The OSM model is simple: When members require specialty care, they are assigned to an established team of specialists--oncologists, orthopedic surgeons, anesthesiologists, physical therapists, psychologists, and so on--that is designed to provide all the care required for the particular condition. These specialists are linked in a "virtual company" that carefully monitors the patient's progress over the Web. For example, after a visit with a patient, the specialist providing the care enters notes regarding the patient's condition into a browser-based interface. These notes are then made available to the entire care team over an intranet, ensuring high-quality, coordinated care.
Under OSM, a variety of care "pathways," or diagnostic options, can be used to treat specific conditions. OSM assigns a patient to a pathway--say, an ultrasound examination--based on the virtual specialty company's preferences. Subsequently, payors can access the Web-based care database to track patient progress along the care pathway as well as monitor care outcomes and payment milestones.

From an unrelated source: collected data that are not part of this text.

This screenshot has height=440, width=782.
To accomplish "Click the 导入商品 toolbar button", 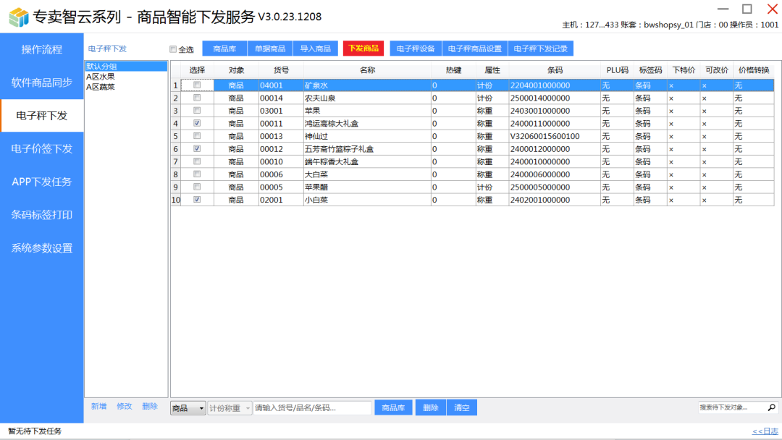I will (x=315, y=48).
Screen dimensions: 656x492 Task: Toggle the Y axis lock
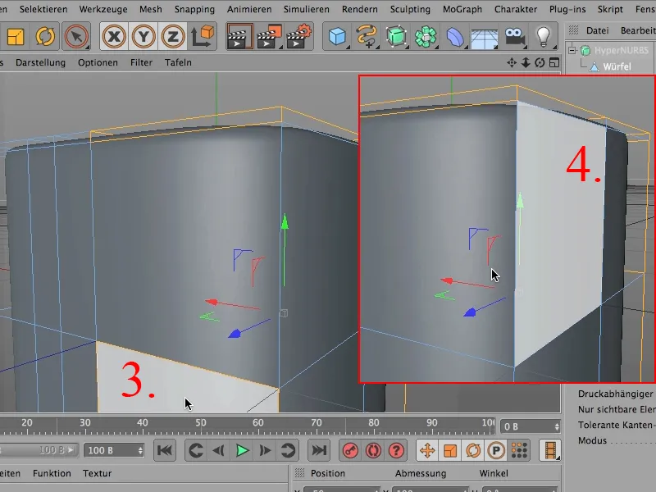click(144, 37)
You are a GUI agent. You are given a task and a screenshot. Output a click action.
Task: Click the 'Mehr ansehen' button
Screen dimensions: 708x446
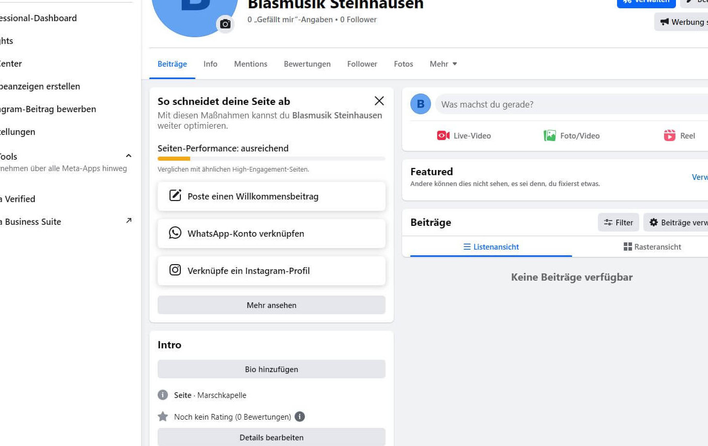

This unique functionality provides several key, differentiated advantages, including greater autonomy and discretion for health care providers, improved focus on patient outcomes, and reduced overall medical costs.
Although the OSM concept is simple in theory, the IT execution is significantly more complex; a robust information system is required to make these virtual specialty companies a viable reality. OSM also needed a powerful processing capability to manage the complex claims processing involved in specialty health care agreements. Although the business would start from ground zero, it was expected to scale quickly as the market signed on to this unique concept.
Unfortunately, even as Oxford was contemplating development of the OSM model, it was simultaneously beginning to experience scalability difficulties with its existing core claims-processing system, Pulse. The Pulse system, which is based on a classic two-tier architecture, was designed for hundreds of users, not thousands of them; the system simply couldn't scale to meet the demands of such rapid growth.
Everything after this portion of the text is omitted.